Para Pe. Benedito Ferraro, da PUC de Campinas, a vida de Jesus de Nazaré foi inteiramente voltada para a libertação dos pobres de seu tempo e pode ser resumida na expressão do Bom Pastor: “Eu vim para que todos tenham vida e tenham vida em abundância” (Jo 10,10). A opção pelos pobres e excluídos de nosso continente é a marca de nossa Igreja latino-americana e tem o selo dos nossos mártires que, por amor aos irmãos e irmãs, deram seu sangue como Jesus o fez em favor da vida de todos.
Em defesa da ordem constitucional e contra mais um golpe às instituições democráticas, renomados professores da Unicamp, USP e outras (dentre eles, pe.
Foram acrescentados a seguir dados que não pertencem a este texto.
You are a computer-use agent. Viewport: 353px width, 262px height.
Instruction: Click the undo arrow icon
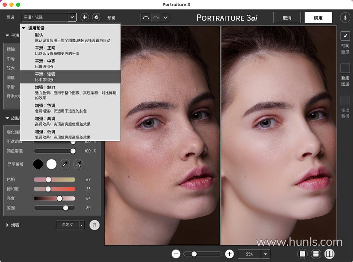pos(146,18)
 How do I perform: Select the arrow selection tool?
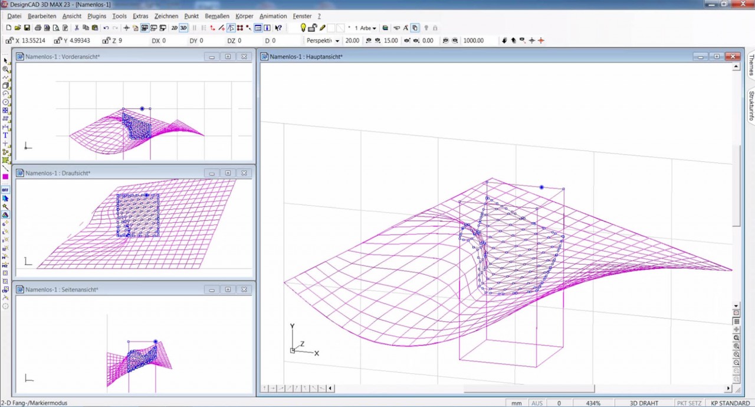tap(5, 60)
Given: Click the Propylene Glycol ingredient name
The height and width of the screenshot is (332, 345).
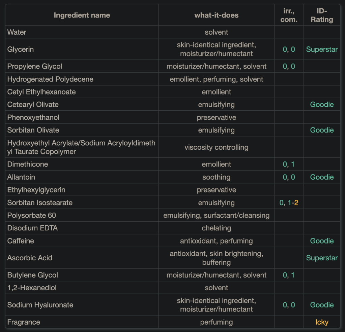Looking at the screenshot, I should coord(35,67).
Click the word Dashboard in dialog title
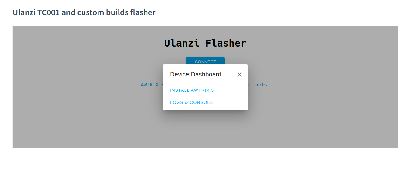 click(x=206, y=74)
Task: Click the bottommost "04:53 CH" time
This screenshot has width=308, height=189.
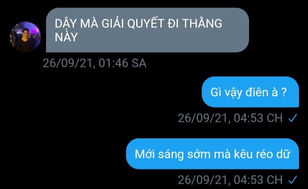Action: pyautogui.click(x=258, y=180)
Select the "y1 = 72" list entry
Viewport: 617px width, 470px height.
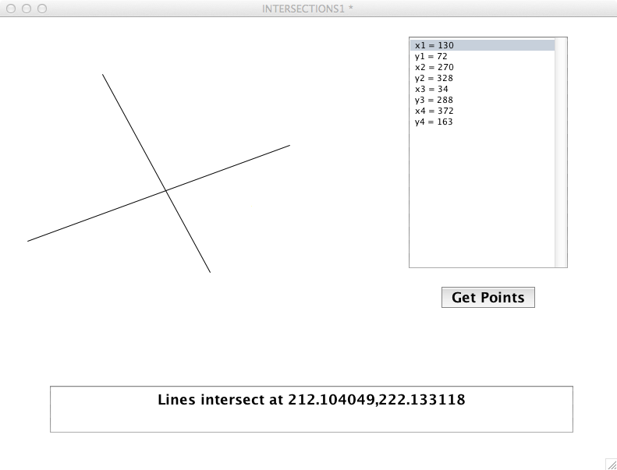431,57
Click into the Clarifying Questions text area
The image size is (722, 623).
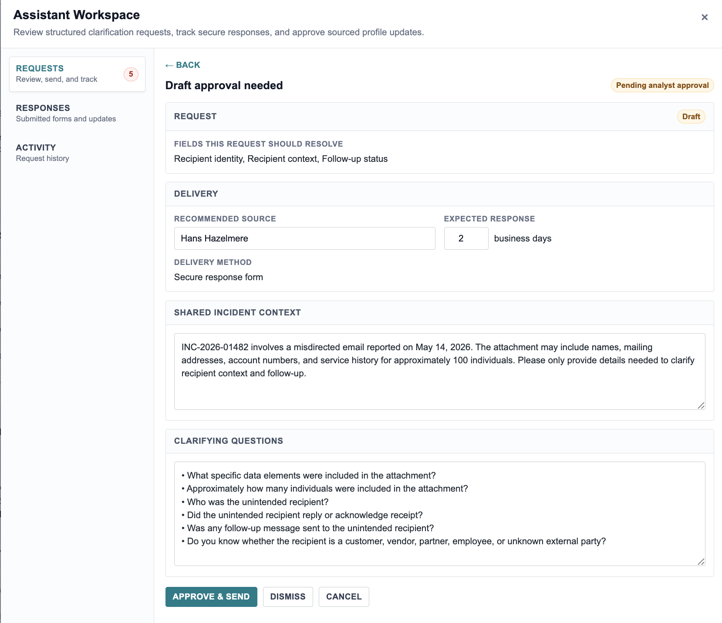pos(440,514)
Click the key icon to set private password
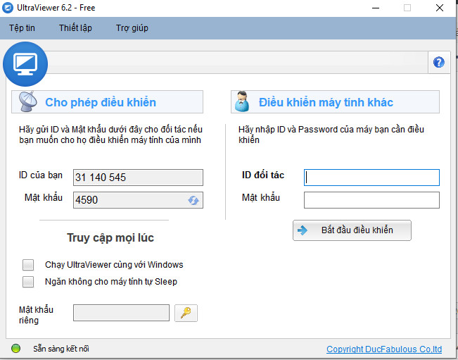 [186, 313]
Ferraro), emitiram uma Nota pública em defesa da ordem constitucional, em desagravo ao professor e economista Guido Mantega, no momento em que a ordem pública brasileira vem sendo ameaçada sistematicamente por aqueles que deveriam protegê-la.
A Nota diz que o episódio da prisão do professor levou o arbítrio a novos limites e que o direito ao protesto coletivo vem sendo coibido por intervenções provocativas, abusivas e desproporcionais por parte da Polícia, como se a velha política das ditaduras estivesse de novo às soltas. Ano a ano, cidadãos brasileiros invisíveis são conduzidos coercitivamente a depoimentos, ou algo pior, sem serem intimados pela justiça. O combate à corrupção não pode ser um pretexto para corromper a Constituição, autorizar a perseguição política e inflar vaidades de juízes, procuradores e policiais.